Exercise objective: Change every "computer-use agent" in these records to "desktop assistant" and reproduce them with nothing else altered.

Records for locating described items:

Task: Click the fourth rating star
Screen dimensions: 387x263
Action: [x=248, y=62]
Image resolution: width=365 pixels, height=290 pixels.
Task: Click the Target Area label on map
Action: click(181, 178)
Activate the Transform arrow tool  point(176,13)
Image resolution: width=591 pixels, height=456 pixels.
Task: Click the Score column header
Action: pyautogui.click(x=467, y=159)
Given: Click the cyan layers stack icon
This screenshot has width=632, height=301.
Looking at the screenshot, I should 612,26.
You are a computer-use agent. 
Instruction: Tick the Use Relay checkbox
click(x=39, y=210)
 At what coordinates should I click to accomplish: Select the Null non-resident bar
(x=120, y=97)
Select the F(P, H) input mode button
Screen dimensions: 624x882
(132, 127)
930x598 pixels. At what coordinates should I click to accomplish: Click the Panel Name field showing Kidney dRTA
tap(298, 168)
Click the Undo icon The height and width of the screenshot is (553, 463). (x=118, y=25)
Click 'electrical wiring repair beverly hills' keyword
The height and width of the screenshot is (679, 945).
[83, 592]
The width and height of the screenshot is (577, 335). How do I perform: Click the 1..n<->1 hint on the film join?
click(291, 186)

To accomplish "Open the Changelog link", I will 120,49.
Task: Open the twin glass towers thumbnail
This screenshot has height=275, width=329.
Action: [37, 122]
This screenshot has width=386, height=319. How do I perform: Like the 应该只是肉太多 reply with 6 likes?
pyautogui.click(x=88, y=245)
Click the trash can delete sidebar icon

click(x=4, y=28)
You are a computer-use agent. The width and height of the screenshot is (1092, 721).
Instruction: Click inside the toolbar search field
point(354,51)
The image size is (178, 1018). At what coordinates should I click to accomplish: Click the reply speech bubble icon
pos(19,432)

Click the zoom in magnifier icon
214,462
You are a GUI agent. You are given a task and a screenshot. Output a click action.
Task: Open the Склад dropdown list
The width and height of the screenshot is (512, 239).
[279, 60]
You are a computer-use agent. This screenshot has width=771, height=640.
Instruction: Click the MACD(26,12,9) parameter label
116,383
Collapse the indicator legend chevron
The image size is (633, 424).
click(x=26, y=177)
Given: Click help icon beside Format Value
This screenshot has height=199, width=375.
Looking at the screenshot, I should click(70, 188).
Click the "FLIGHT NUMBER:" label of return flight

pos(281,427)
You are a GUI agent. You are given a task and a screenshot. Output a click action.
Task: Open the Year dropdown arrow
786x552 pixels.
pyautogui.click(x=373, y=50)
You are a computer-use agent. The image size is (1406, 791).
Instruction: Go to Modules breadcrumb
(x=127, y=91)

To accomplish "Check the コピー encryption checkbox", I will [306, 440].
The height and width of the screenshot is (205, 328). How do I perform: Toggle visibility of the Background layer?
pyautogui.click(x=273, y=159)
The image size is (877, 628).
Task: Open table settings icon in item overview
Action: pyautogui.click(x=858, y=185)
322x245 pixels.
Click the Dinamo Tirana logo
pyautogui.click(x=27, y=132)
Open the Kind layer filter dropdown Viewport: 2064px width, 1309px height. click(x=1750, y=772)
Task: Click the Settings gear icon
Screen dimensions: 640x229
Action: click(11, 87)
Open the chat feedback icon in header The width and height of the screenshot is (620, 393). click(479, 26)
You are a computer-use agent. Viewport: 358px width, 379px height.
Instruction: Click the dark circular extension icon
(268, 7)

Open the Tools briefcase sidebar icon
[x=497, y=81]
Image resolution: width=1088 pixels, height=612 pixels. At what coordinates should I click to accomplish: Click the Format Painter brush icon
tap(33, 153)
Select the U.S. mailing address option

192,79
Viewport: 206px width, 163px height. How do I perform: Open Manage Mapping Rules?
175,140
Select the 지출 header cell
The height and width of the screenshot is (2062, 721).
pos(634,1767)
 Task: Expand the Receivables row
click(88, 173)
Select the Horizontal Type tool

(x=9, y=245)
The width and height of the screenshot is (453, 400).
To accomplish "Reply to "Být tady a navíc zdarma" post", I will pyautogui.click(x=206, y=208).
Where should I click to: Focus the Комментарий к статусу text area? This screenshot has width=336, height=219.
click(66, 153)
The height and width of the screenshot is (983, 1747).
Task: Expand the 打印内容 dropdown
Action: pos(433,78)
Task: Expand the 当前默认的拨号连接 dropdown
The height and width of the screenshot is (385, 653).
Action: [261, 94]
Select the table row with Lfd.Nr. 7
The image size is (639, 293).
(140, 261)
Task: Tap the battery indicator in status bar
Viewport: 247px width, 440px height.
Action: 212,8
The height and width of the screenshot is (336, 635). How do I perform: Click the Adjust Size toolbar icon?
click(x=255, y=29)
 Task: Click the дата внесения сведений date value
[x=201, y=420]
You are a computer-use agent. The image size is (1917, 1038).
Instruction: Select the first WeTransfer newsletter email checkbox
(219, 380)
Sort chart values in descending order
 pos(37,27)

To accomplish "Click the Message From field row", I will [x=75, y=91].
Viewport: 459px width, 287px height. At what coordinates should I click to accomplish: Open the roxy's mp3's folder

Solution for this task:
Task: Click the fourth rating star
Screen dimensions: 387x263
Action: [x=248, y=62]
Image resolution: width=365 pixels, height=290 pixels.
Task: Click the Target Area label on map
Action: click(181, 178)
Activate the Transform arrow tool  point(176,13)
Image resolution: width=591 pixels, height=456 pixels.
Task: Click the Score column header
Action: pyautogui.click(x=467, y=159)
Given: Click the cyan layers stack icon
This screenshot has width=632, height=301.
Looking at the screenshot, I should 612,26.
You are a desktop assistant. 
Instruction: Tick the Use Relay checkbox
click(x=39, y=210)
 At what coordinates should I click to accomplish: Select the Null non-resident bar
(x=120, y=97)
Select the F(P, H) input mode button
Screen dimensions: 624x882
(132, 127)
930x598 pixels. At what coordinates should I click to accomplish: Click the Panel Name field showing Kidney dRTA
tap(298, 168)
Click the Undo icon The height and width of the screenshot is (553, 463). (x=118, y=25)
Click 'electrical wiring repair beverly hills' keyword
The height and width of the screenshot is (679, 945).
[83, 592]
The width and height of the screenshot is (577, 335). How do I perform: Click the 1..n<->1 hint on the film join?
click(291, 186)

To accomplish "Open the Changelog link", I will 120,49.
Task: Open the twin glass towers thumbnail
This screenshot has height=275, width=329.
Action: [37, 122]
This screenshot has width=386, height=319. How do I perform: Like the 应该只是肉太多 reply with 6 likes?
pyautogui.click(x=88, y=245)
Click the trash can delete sidebar icon

click(x=4, y=28)
You are a desktop assistant. The width and height of the screenshot is (1092, 721).
Instruction: Click inside the toolbar search field
point(354,51)
The image size is (178, 1018). At what coordinates should I click to accomplish: Click the reply speech bubble icon
pos(19,432)

Click the zoom in magnifier icon
214,462
You are a GUI agent. You are given a task and a screenshot. Output a click action.
Task: Open the Склад dropdown list
The width and height of the screenshot is (512, 239).
[279, 60]
You are a desktop assistant. This screenshot has width=771, height=640.
Instruction: Click the MACD(26,12,9) parameter label
116,383
Collapse the indicator legend chevron
The image size is (633, 424).
click(x=26, y=177)
Given: Click help icon beside Format Value
This screenshot has height=199, width=375.
Looking at the screenshot, I should click(70, 188).
Click the "FLIGHT NUMBER:" label of return flight

pos(281,427)
You are a GUI agent. You are given a task and a screenshot. Output a click action.
Task: Open the Year dropdown arrow
786x552 pixels.
pyautogui.click(x=373, y=50)
You are a desktop assistant. The image size is (1406, 791).
Instruction: Go to Modules breadcrumb
(x=127, y=91)

To accomplish "Check the コピー encryption checkbox", I will [306, 440].
The height and width of the screenshot is (205, 328). How do I perform: Toggle visibility of the Background layer?
pyautogui.click(x=273, y=159)
The image size is (877, 628).
Task: Open table settings icon in item overview
Action: pyautogui.click(x=858, y=185)
322x245 pixels.
Click the Dinamo Tirana logo
pyautogui.click(x=27, y=132)
Open the Kind layer filter dropdown Viewport: 2064px width, 1309px height. click(x=1750, y=772)
Task: Click the Settings gear icon
Screen dimensions: 640x229
Action: click(11, 87)
Open the chat feedback icon in header The width and height of the screenshot is (620, 393). click(479, 26)
You are a desktop assistant. Viewport: 358px width, 379px height.
Instruction: Click the dark circular extension icon
(268, 7)

Open the Tools briefcase sidebar icon
[x=497, y=81]
Image resolution: width=1088 pixels, height=612 pixels. At what coordinates should I click to accomplish: Click the Format Painter brush icon
tap(33, 153)
Select the U.S. mailing address option

192,79
Viewport: 206px width, 163px height. How do I perform: Open Manage Mapping Rules?
175,140
Select the 지출 header cell
The height and width of the screenshot is (2062, 721).
pos(634,1767)
 Task: Expand the Receivables row
click(88, 173)
Select the Horizontal Type tool

(x=9, y=245)
The width and height of the screenshot is (453, 400).
To accomplish "Reply to "Být tady a navíc zdarma" post", I will pyautogui.click(x=206, y=208).
Where should I click to: Focus the Комментарий к статусу text area? This screenshot has width=336, height=219.
click(66, 153)
The height and width of the screenshot is (983, 1747).
Task: Expand the 打印内容 dropdown
Action: pos(433,78)
Task: Expand the 当前默认的拨号连接 dropdown
The height and width of the screenshot is (385, 653).
Action: [261, 94]
Select the table row with Lfd.Nr. 7
The image size is (639, 293).
(140, 261)
Task: Tap the battery indicator in status bar
Viewport: 247px width, 440px height.
Action: 212,8
The height and width of the screenshot is (336, 635). How do I perform: Click the Adjust Size toolbar icon?
click(x=255, y=29)
 Task: Click the дата внесения сведений date value
[x=201, y=420]
You are a desktop assistant. The image size is (1917, 1038).
Instruction: Select the first WeTransfer newsletter email checkbox
(219, 380)
Sort chart values in descending order
 pos(37,27)

To accomplish "Click the Message From field row", I will [x=75, y=91].
Viewport: 459px width, 287px height. At what coordinates should I click to accomplish: Open the roxy's mp3's folder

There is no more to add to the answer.